Dem Wolf die Scheu wieder anerziehen

Im Anschluss gewährte Laurent Garde, Ökologe und versierter Herdenschutzexperte aus Frankreich, Einblicke in den Herdenschutz unseres westlichen Nachbarlandes. Die meisten Wölfe des Landes leben im französischen Alpenbogen. Als der Wolf im Land Einzug hielt, unternahm man in Frankreich erstmal gar nichts und beobachtete die Entwicklung. Da die Anzahl Übergriffe und Risse schnell anstieg, setzte man auf «halb-aktiven» Herdenschutz mit Hunden plus entweder Hirten oder elektrischen Zäunen. Da die Wolfsattacken auf Nutztiere daraufhin erstmal zurückgingen, dachte man, alles sei gut, der Herdenschutz funktioniere ja.

LERNMATERIAL:
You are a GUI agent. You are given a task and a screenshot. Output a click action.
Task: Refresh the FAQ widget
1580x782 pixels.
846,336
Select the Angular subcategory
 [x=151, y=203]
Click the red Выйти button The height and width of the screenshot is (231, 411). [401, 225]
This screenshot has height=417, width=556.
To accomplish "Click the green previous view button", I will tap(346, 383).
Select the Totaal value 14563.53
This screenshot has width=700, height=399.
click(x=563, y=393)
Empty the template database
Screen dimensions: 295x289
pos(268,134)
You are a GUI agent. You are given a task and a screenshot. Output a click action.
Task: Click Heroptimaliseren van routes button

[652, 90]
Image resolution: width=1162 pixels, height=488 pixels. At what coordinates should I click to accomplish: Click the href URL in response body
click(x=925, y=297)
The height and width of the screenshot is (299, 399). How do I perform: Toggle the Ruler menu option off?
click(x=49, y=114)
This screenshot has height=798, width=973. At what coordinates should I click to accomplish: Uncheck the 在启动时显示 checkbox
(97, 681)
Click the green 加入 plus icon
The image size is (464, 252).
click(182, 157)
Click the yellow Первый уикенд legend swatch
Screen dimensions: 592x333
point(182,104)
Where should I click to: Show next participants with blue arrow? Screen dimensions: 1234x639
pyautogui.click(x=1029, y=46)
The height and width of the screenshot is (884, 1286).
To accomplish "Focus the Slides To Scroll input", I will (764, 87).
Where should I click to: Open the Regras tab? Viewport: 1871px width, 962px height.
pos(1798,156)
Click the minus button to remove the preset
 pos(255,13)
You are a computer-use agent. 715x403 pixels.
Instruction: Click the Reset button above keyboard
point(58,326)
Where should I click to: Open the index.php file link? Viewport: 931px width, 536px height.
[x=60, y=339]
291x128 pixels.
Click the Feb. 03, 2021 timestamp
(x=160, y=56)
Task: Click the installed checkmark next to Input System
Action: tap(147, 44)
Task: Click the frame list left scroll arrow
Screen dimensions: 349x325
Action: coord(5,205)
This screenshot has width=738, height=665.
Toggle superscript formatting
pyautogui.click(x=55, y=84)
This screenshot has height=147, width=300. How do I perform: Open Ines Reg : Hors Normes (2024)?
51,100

AUFGABE IM DETAIL: Wie könnte der Text über den Herdenschutz gegen Wölfe in Frankreich nach seinem letzten Satz weitergehen? Schreibe die Fortsetzung. Die Einträge stammen aus einer anderen Quelle als der Seitenauszug.

ANTWORT FOLGT:
Doch auch die Wölfe in Frankreich lernten, sich anzupassen und wie sie die Schutzmassnahmen umgehen konnten. Als Folge davon mussten die Nutztierhalter wieder mehr Risse hinnehmen. Deshalb wurden in Frankreich ab 2015 sogenannte Verteidigungsabschüsse als «aktiver» Herdenschutz zugelassen. Ziel dabei ist, wieder Distanz zwischen dem Wolf und menschlicher Aktivität zu schaffen – der Wolf soll eine tödliche Angst haben, wenn er den Herden zu nahe kommt. Für den Verteidigungsabschuss gibt es aber auch Voraussetzungen: der Wolf darf nur geschossen werden, wenn er die Herde angreift oder sie bedroht. Zudem darf pro Jahr landesweit nur eine bestimmte Anzahl Wölfe geschossen werden; sobald diese erreicht ist, darf keiner mehr erlegt werden. Sofern die Viehhalter das Jagdbrevet besitzen, dürfen sie den Wolf auch selbst schiessen.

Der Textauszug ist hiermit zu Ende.